We must not allow ourselves to be shaken by any attempt to dictate to us what we should believe. We need not always protest against it, unless we feel it a duty to do so; we may simply regard another’s certainties as things which are not and cannot be proved. Argument on such subjects is merely a waste of time; but at the same time we ought to recognise the vitality which lies behind such tenacious beliefs, and be glad that it is there, even if we think it to be mistaken.

And this brings me back to my first point, which is that it is good for us to try to realise the hidden life of the world, and to rejoice in it even though it has no truth for us. We must never disbelieve in life, even though in sickness and sorrow and age it may seem to ebb from us; and we must try at all costs to recognise it, to sympathise with it, to put ourselves in touch with it, even though it takes forms unintelligible and even repugnant to ourselves.

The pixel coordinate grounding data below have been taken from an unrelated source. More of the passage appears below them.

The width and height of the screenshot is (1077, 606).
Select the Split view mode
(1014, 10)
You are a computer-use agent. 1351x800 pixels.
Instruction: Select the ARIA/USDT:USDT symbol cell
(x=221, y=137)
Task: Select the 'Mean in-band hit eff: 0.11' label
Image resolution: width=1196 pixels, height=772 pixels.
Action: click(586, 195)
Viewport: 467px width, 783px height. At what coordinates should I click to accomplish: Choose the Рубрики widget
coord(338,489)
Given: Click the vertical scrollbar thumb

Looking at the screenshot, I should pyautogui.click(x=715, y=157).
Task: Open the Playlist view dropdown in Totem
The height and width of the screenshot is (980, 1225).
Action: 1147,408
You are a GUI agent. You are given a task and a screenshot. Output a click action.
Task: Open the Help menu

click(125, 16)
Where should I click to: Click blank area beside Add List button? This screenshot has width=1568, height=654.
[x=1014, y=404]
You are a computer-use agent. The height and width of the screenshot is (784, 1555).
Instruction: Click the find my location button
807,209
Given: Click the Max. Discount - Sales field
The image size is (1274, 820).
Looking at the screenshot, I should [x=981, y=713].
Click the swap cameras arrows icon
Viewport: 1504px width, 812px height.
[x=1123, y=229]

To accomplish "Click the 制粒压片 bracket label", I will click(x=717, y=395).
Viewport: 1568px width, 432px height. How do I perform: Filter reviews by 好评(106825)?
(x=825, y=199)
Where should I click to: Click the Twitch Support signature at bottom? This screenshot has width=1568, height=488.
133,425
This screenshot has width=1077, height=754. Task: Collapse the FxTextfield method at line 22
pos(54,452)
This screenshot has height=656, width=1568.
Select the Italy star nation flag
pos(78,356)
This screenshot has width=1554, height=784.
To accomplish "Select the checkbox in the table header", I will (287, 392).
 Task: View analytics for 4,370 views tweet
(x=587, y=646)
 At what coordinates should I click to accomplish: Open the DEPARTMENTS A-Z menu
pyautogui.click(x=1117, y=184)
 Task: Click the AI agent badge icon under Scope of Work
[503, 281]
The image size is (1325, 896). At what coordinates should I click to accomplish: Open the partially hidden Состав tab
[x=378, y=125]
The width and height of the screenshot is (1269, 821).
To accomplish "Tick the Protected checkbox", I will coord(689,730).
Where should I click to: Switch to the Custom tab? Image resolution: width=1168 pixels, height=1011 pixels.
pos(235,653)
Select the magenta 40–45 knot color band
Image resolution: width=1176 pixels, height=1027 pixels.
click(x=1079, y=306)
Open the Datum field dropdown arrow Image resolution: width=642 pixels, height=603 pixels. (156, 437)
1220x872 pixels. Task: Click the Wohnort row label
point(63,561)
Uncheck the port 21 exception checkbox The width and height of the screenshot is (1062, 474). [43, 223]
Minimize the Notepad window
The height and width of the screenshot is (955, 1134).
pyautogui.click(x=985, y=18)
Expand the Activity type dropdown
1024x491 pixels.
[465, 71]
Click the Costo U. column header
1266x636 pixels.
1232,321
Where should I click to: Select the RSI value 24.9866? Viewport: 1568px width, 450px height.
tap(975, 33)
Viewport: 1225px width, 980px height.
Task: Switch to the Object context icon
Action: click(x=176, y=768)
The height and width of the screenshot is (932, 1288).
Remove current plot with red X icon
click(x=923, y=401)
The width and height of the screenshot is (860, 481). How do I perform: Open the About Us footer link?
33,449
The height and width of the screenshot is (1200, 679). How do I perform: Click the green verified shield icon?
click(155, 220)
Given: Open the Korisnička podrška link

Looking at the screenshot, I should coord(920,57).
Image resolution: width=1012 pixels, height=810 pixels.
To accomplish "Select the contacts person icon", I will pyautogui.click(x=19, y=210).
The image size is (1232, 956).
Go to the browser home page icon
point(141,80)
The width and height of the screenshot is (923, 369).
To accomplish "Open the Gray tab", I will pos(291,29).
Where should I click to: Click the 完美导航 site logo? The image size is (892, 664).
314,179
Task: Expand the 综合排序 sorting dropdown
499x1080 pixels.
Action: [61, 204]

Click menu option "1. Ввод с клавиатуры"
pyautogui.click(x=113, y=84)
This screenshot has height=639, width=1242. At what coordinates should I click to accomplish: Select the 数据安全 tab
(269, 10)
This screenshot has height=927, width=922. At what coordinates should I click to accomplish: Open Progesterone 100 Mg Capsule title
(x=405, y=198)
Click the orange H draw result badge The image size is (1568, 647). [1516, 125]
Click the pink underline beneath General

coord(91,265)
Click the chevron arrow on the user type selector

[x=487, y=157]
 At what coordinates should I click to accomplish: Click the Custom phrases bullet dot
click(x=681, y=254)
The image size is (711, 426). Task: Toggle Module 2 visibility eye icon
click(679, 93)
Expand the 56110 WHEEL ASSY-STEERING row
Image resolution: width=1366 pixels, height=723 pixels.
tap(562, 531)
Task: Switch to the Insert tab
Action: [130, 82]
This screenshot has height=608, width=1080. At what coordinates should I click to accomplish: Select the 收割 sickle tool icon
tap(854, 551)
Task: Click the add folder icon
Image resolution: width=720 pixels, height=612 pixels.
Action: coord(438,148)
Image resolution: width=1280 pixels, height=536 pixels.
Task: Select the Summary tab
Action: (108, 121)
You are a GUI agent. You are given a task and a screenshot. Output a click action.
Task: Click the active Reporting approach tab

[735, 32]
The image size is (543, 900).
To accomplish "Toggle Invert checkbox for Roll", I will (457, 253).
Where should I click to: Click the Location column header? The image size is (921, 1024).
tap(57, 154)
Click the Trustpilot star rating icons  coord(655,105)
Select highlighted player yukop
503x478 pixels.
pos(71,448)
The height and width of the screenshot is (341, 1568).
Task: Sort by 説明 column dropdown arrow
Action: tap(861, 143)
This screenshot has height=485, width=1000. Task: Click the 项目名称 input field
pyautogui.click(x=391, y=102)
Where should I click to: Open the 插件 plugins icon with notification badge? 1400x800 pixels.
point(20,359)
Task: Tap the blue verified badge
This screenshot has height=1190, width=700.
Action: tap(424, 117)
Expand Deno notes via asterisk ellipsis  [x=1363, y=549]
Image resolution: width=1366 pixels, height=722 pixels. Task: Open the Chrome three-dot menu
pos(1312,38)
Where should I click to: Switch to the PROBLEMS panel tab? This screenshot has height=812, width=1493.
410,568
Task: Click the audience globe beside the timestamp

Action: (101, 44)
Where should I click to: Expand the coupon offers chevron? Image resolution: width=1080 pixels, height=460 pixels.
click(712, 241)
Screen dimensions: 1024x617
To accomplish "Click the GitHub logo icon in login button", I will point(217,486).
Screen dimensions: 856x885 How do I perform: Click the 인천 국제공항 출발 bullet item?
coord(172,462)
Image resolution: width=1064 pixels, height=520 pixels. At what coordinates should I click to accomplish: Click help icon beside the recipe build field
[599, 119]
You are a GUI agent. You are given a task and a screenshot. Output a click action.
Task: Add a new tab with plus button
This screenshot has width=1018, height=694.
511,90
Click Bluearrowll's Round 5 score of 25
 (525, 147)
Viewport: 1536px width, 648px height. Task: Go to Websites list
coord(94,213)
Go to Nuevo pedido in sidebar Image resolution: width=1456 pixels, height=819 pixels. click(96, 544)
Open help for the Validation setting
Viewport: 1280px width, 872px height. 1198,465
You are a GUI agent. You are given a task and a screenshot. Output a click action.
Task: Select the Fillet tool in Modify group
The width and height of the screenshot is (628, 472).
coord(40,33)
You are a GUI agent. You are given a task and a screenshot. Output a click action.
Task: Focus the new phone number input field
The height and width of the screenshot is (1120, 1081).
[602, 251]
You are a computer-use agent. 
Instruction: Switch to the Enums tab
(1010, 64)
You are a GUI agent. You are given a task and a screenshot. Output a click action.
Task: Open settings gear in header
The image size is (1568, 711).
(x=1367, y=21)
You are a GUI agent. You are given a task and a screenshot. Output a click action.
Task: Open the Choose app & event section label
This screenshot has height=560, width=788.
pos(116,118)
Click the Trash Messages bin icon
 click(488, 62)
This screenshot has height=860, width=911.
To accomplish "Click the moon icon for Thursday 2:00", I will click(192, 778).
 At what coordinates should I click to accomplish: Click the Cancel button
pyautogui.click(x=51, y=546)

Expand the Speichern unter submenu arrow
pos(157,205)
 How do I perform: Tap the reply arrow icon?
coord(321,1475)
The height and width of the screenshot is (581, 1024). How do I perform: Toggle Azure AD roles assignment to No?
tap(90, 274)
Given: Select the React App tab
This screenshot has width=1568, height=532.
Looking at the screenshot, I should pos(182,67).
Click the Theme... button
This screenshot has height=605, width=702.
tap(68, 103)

Let me try to translate this into very practical matters. We many of us find ourselves in a fixed relation to a certain circle of people. We cannot break with them or abandon them. Perhaps our livelihood depends upon them, or theirs upon us. Yet we may find them harsh, unsympathetic, unkind, objectionable. What are we to do? Many people let the whole tangle go, and just creep along, doing what they do not like, feeling unappreciated and misunderstood, just hoping to avoid active collisions and unpleasant scenes. That is a very spiritless business! What we ought to do is to find points of contact, even at the cost of some repression of our own views and aims. And we ought too to nourish a fine life of our own, to look into the lives of other people, which can be done perhaps best in large books, fine biographies, great works of imagination and fiction. We must not drowse and brood in our own sombre corner, when life is flowing free and full outside, as in some flashing river. However little chance we may seem to have of doing anything, we can at least determine to be something; not to let our life be filled, like some base vessel, with the offscourings and rinsings of other spirits, but to remember that the water of life is given freely to all who come. That is the worst of our dull view of the great Gospel of Christ. We think-I do not say this profanely but seriously-of that water of life as a series of propositions like the Athanasian Creed!

Christ meant something very different by the water of life. He meant that the soul that was athirst could receive a draught of a spring of cool refreshment and living joy. He did not mean a set of doctrines; doctrines are to life what parchments and title-deeds are to an estate with woods and waters, fields and gardens, houses and cottages, and live people moving to and fro. It is of no use to possess the title-deed if one does not visit one’s estate. Doctrines are an attempt to state, in bare and precise language, ideas and thoughts dear and fresh to the heart. It is in qualities, hopes, and affections that we live; and if our eyes are opened, we can see, as my friend dreamed he saw, the surface of the hard rock full of moving points, and shimmering with threads of swift life, when the sun has fallen from the height, and the wind comes cool across the moor from the open gates of the evening.